A exacerbação da miséria humana acompanhada do imperativo do crescimento econômico. A contínua precarização das condições gerais de trabalho e de existência. A aceleração exponencial da desigualdade das riquezas. A desqualificação e a homogeneização dos singulares. A irreversível poluição e destruição dos ambientes urbanos e naturais. A multiplicação do terror e da guerra. O vigor do sentimento apocalíptico. 

Estas são tendências do capitalismo globalizado que os governos democráticos, agentes das vontades populares locais, não conseguem frear, dobrar, muito menos, reverter. Essas tendências de deterioração das condições da vida sossegada, que transformam a vida no transtorno agonístico da luta individual pela sobrevivência, mostram-se como forças inflexíveis, mecânicas, dominantes, acima de qualquer vontade. Forças anônimas e incontroláveis, sobre as quais a racionalidade governamental e as vontades dos governantes não têm qualquer ascendência. Muito pelo contrário, as ações governamentais repetidamente as favorecem e reforçam.

Tudo o que se faz, no governo e na sociedade, apenas repete e acentua, aparentemente contra as nossas vontades conscientes, a velocidade e a intensidade dessas forças negadoras da vida.

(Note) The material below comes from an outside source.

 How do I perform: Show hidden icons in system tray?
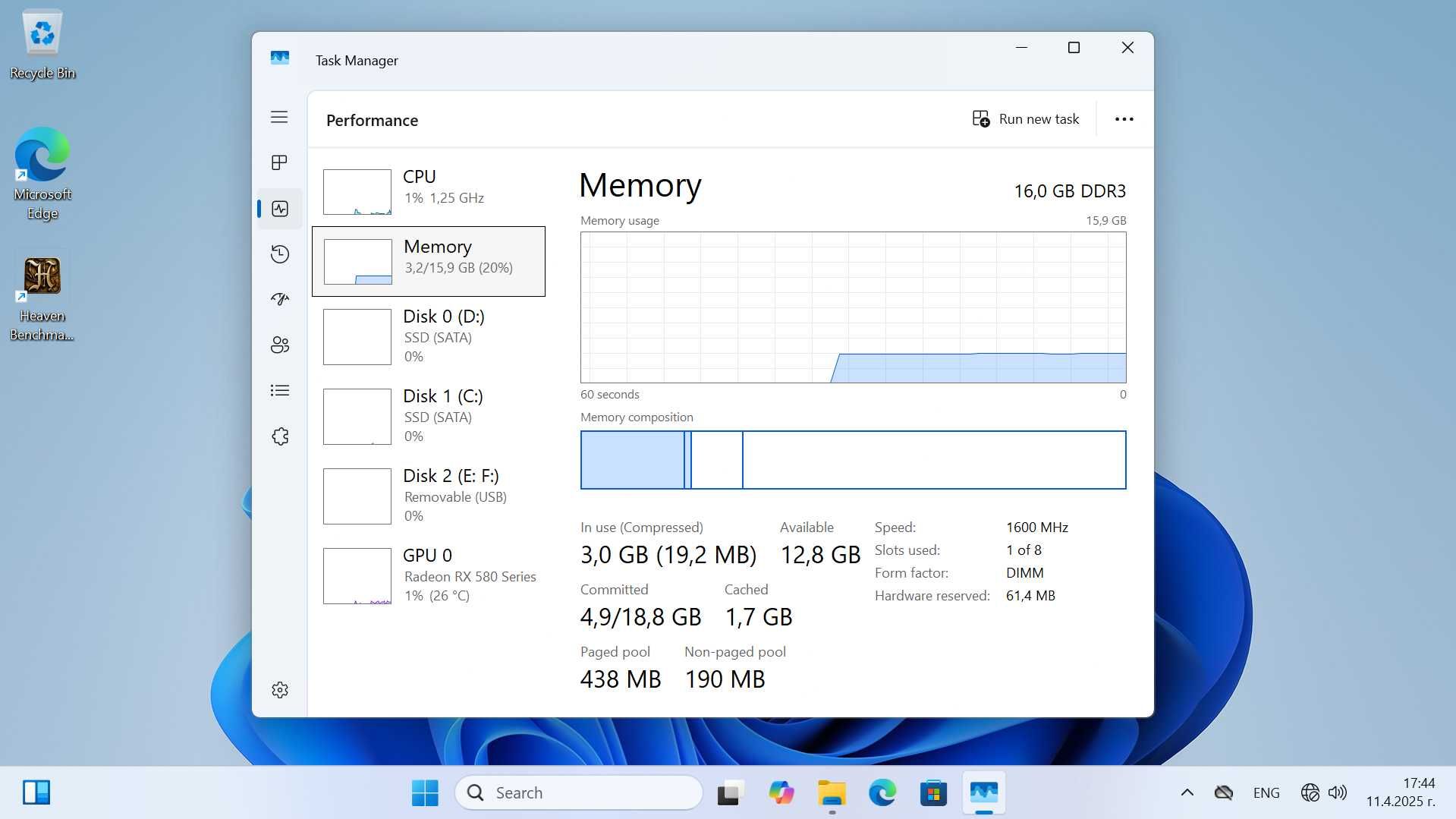(x=1187, y=792)
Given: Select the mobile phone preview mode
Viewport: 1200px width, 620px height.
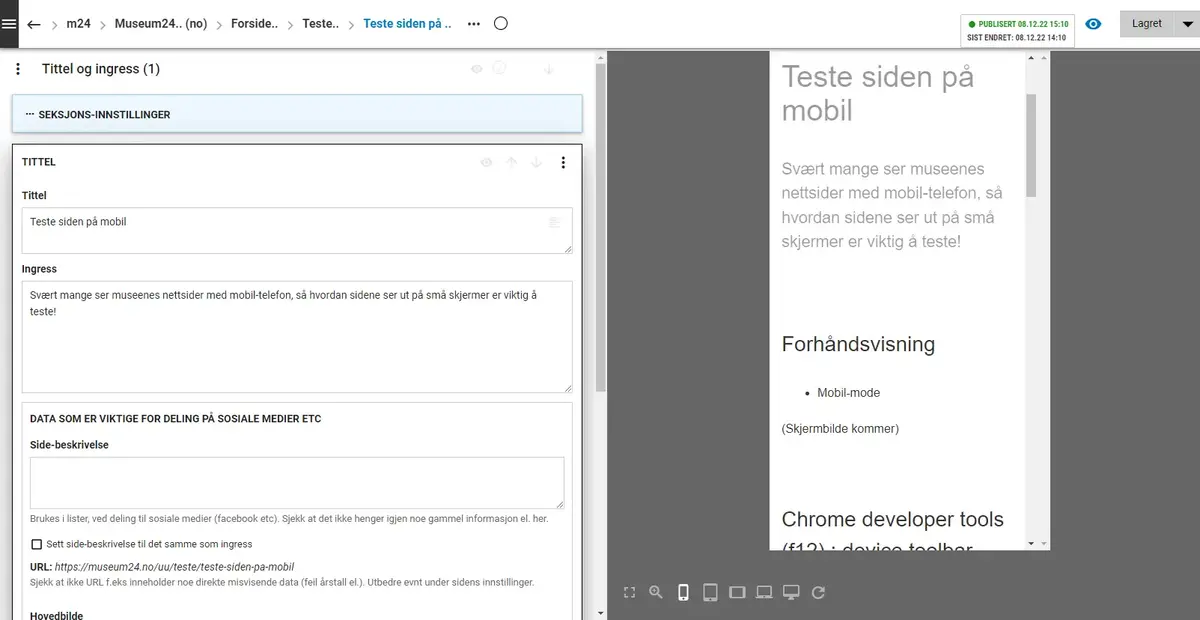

O sentimento apocalíptico, a grande melancolia do fim, isso é o niilismo ético-político repetido.

Tal como na psicologia individual, essas tendências incontroláveis e repetidas parecem expor, na psicologia social, a evidência de uma compulsão de repetição do desprazer, como uma pulsão de morte negadora do princípio da vida, que nos deixa diante do paradoxo de que “a meta de toda a vida é a morte”*.

Só sob a influência de uma pulsão inconsciente se explica a fraqueza da vontade democrática. A força cega e mecânica do capital subjuga as melhores intenções. Diante dela, toda consciência e toda vontade é fraca. “Chamo servidão, escreve Spinoza, a impotência humana para moderar e coagir os mecanismos afetivos. O ser humano, na sua sujeição a esses mecanismos, não tem domínio de si, é dominado pelas forças do que está disposto, em cujo poder se encontra, a tal ponto que é frequentemente forçado, apesar de ver o que é melhor para ele, a perseguir o que é pior”**.






(*) FREUD, Sigmund. Au-delà du principe de plasir. Trad. Jean-Pierre Lefebvre. Paris: Points, 2014 [1920]. Capítulo V. P. 128.

(**) Livre tradução de um trecho do início do prefácio da quarta parte da Ética de Spinoza.